Lui si, il Cavenaghi. Anche perché ascoltare ogni mattina il tg ticinese che festeggiava il centenario del famoso coltellino svizzero, che raccontava la vita senza fremiti dei consigli comunali o dell’ennesimo referendum, dava pace alla mente. Addio Milano bella, io sto a Lugano. Niente correnti di partito né congiure di palazzo né pericolo di scissioni. Quando lui se ne era andato, lo scioglimento del Pci e poi la nascita del Pds e di Rifondazione comunista non erano ancora nell’aria. O per lo meno non erano dichiarati. Riservatezza comunista. Quel che invece correva lungo le vie sotterranee del suo partito era la “questione morale”. Certo, ne aveva parlato Enrico Berlinguer («i partiti di oggi sono soprattutto macchine di clientele e di potere…») tanto tempo prima. E in seguito, ma quando Mario era già via e il disastro si era già abbattuto anche sul suo partito, Bettino Craxi aveva enunciato analogo concetto in un suo famoso discorso alla Camera: tutti i partiti, aveva detto con enfasi senza che nessuno lo smentisse, sono finanziati in modo irregolare o illegale.

Mario Cavenaghi, benché ormai “svizzero”, quando viene svegliato dal suo torpore da un vecchio compagno del partito che gli chiede aiuto per una questione a metà tra la morale berlingueriana, il complotto politico o sbirresco o magari straniero e un rompicapo da film giallo, sente che non può sottrarsi. Non può negarsi, benché debba prima fare i conti con l’implacabile Carla, per quel suo antico senso del dovere, per l’affetto nei confronti di quella che è pur sempre stata per anni la sua comunità, e anche perché curioso di guardare per due settimane dal buco della serratura le macerie sotto cui sembrano seppellite Milano e la vecchia Federazione del Pci. Che ormai non si chiama neanche più così. Perché i comunisti non ci sono più, meglio dirsi “democratici”, lo sguardo si allarga. Anche se nel frattempo si è perso per strada qualche milione di voti.

Due settimane di incontri, su e giù per i tram, quasi la vecchia morale impedisse l’uso dei taxi. A cercare, a capire. A cercare due miliardi di lire spariti dalla cassaforte le cui chiavi erano in possesso del Presidente dei probiviri (quello che aveva preso il posto di Mario dopo un po’ dalla sua partenza) morto d’improvviso d’infarto. Due settimane che si trasformano in una radiografia impietosa dello stato di un partito che, mentre a Roma, cioè sul piano nazionale, era l’alleato più fedele, anche se non certo disinteressato, dei pubblici ministeri di Mani Pulite che avevano fatto a pezzetti la prima repubblica, a Milano erano ancora lì a leccarsi le ferite. C’erano stati indagati, perquisiti e arrestati. Cavenaghi cerca i soldi ma trova solo gente che vuol parlare di quello che è successo con tangentopoli e le inchieste dei pubblici ministeri. Parla un po’ con tutti, fa il finto distaccato, ormai senza passione né sentimenti, come se ci si potesse mai levare dalla pelle la scimmia della politica. E quella del sogno rivoluzionario, anche. “Partito di lutto e di governo”, ridacchia qualcuno.

§

Istruzioni =
**A)** Rispondi a queste domande sul brano riportato:
(i) Quale telegiornale ascoltava ogni mattina Cavenaghi?
(ii) Quanti soldi sono spariti dalla cassaforte?
(iii) Di che cosa è morto il Presidente dei probiviri?
**B)** Trascrivi dal brano riportato il tratto che parte dalle parole "Mario Cavenaghi, benché" e finisce dopo le parole "milione di voti.".
**C)** Per ogni affermazione, di' se il brano riportato le dà ragione (sì o no) e cita le parole che lo decidono:
(i) Cavenaghi in quel periodo vive a Lugano.
(ii) Nelle due settimane Cavenaghi si muove in taxi.
(iii) A Milano nessuno del partito era stato indagato.

Dati =
§

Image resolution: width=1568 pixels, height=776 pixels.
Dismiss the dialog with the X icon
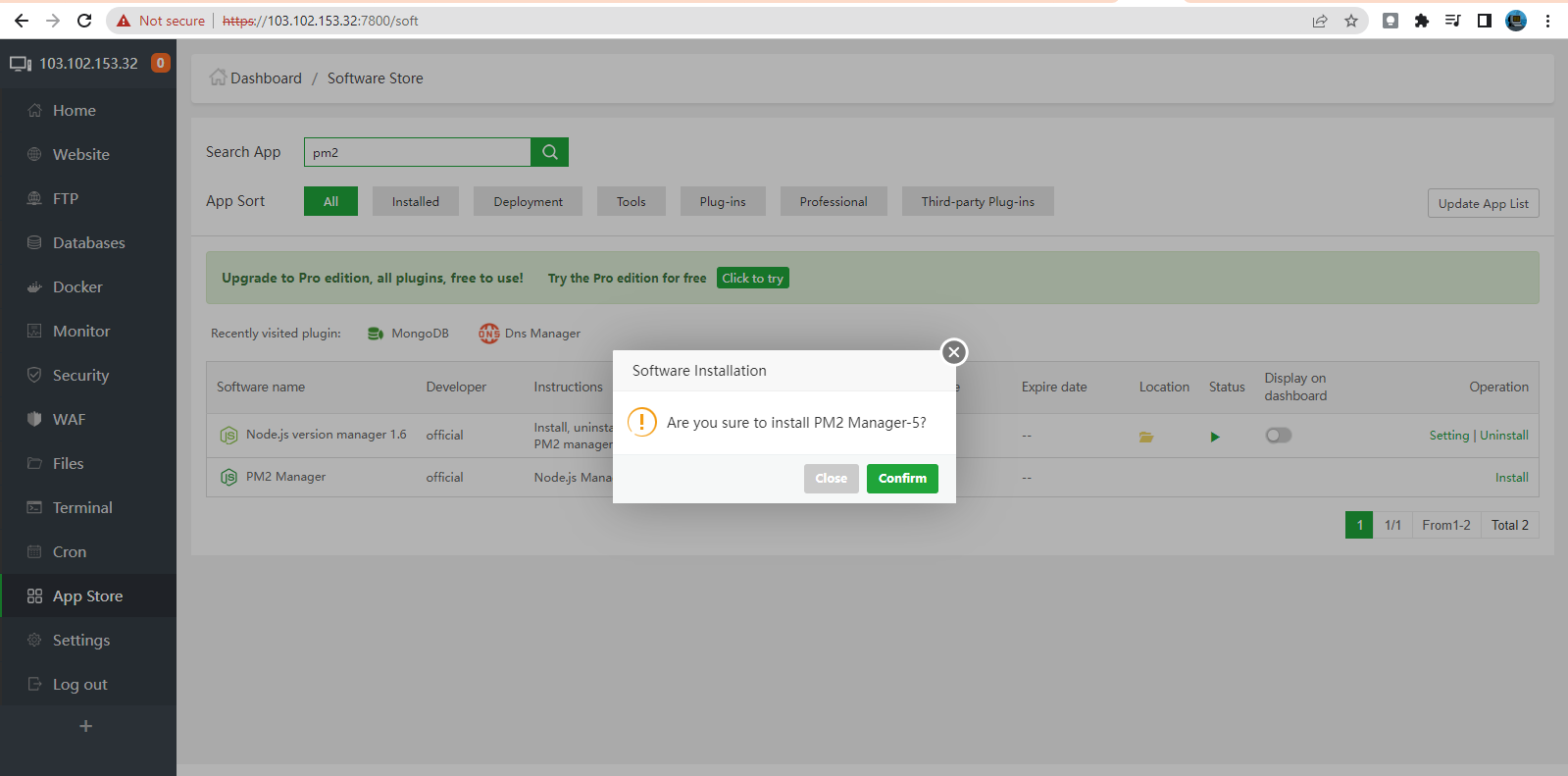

§

Risposte =
**A)**
(i) Il tg ticinese.
(ii) Due miliardi di lire.
(iii) D'infarto.

**B)**
Mario Cavenaghi, benché ormai “svizzero”, quando viene svegliato dal suo torpore da un vecchio compagno del partito che gli chiede aiuto per una questione a metà tra la morale berlingueriana, il complotto politico o sbirresco o magari straniero e un rompicapo da film giallo, sente che non può sottrarsi. Non può negarsi, benché debba prima fare i conti con l’implacabile Carla, per quel suo antico senso del dovere, per l’affetto nei confronti di quella che è pur sempre stata per anni la sua comunità, e anche perché curioso di guardare per due settimane dal buco della serratura le macerie sotto cui sembrano seppellite Milano e la vecchia Federazione del Pci. Che ormai non si chiama neanche più così. Perché i comunisti non ci sono più, meglio dirsi “democratici”, lo sguardo si allarga. Anche se nel frattempo si è perso per strada qualche milione di voti.

**C)**
(i) Sì: "Addio Milano bella, io sto a Lugano."
(ii) No: "su e giù per i tram, quasi la vecchia morale impedisse l’uso dei taxi."
(iii) No: "C’erano stati indagati, perquisiti e arrestati."